In the country areas, the first to open was the Oasis in Geraldton in 1957, and there were only three more built in the 1950s; the Mayfair in Bunbury, the Avonway in Northam and the Morcady in Wongan Hills. The boom years in the country were the sixties, which saw 61 drive-ins opened, with growth then slowing to only six more built in the seventies and one in the eighties.

By the 1990s there were only three suburban drive-ins that remained, but then the Metro (a twin screen site as of 1984) in Innaloo closed in 1993 followed by the Highway (a twin screen site as of 1986) in Bentley which closed on 19 June 1994; only the Galaxy (established 1 November 1973) in Kingsley remains open within the Perth surrounds. There are however a few drive-in theatres and car-friendly outdoor cinemas still operating in rural Western Australia. The Dongara Drive-in, built in 1966 and opened in January 1967, has been in continual operation since this time. After a storm in 2008 the screen was replaced and the original projector upgraded. In 2015 the projector was upgraded to digital. The drive-in can accommodate 200 cars, whilst it only operates in summer it is the longest continually running drive-in in Western Australia. The Koorda Community Drive-in opened in October 1965; it closed in 1983 but reopened in 1987. It has a capacity of 110 cars, has been updated to digital, and screens monthly.

===Tasmania===
The state capital Hobart previously had two drive-in theatres, one on each side of the Derwent River. Opening in 1956, the Elwick Drive-In at Elwick was the first drive-in theatre in Tasmania. The Eastside Drive-In at Warrane was reportedly the largest screen in Australia upon opening in 1966, measuring 3600 sqft in size and hosting 418 cars.
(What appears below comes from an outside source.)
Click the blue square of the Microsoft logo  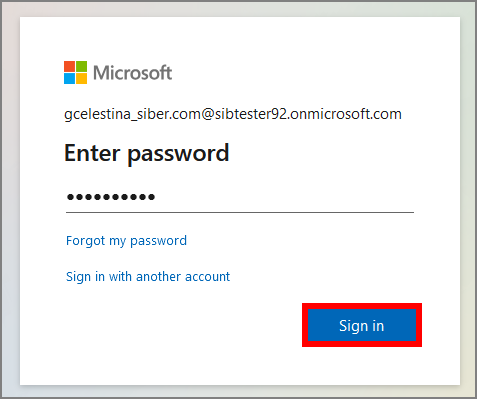pyautogui.click(x=69, y=79)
Launceston's Village Drive-In at Mowbray opened on 10 October 1957. The screen measured 96 × 40 ft with space for 877 cars; making it the largest in Tasmania by capacity. Drive-in theatres at Devonport and Burnie both opened in 1958.

The last of Tasmania's drive-in theatres at Elwick and Mowbray were closed by Village Cinemas in March 1985.

There are no current permanent drive-ins in Tasmania; however, drive-in events have been hosted at the Royal Hobart Regatta Grounds at Queens Domain as part of the City of Hobart's Out in the Open program, as well as special drive-in events facilitated throughout Tasmania by Tassie Open Air Cinemas. Launceston's Harvest Market secured funding to support drive-in events in 2020.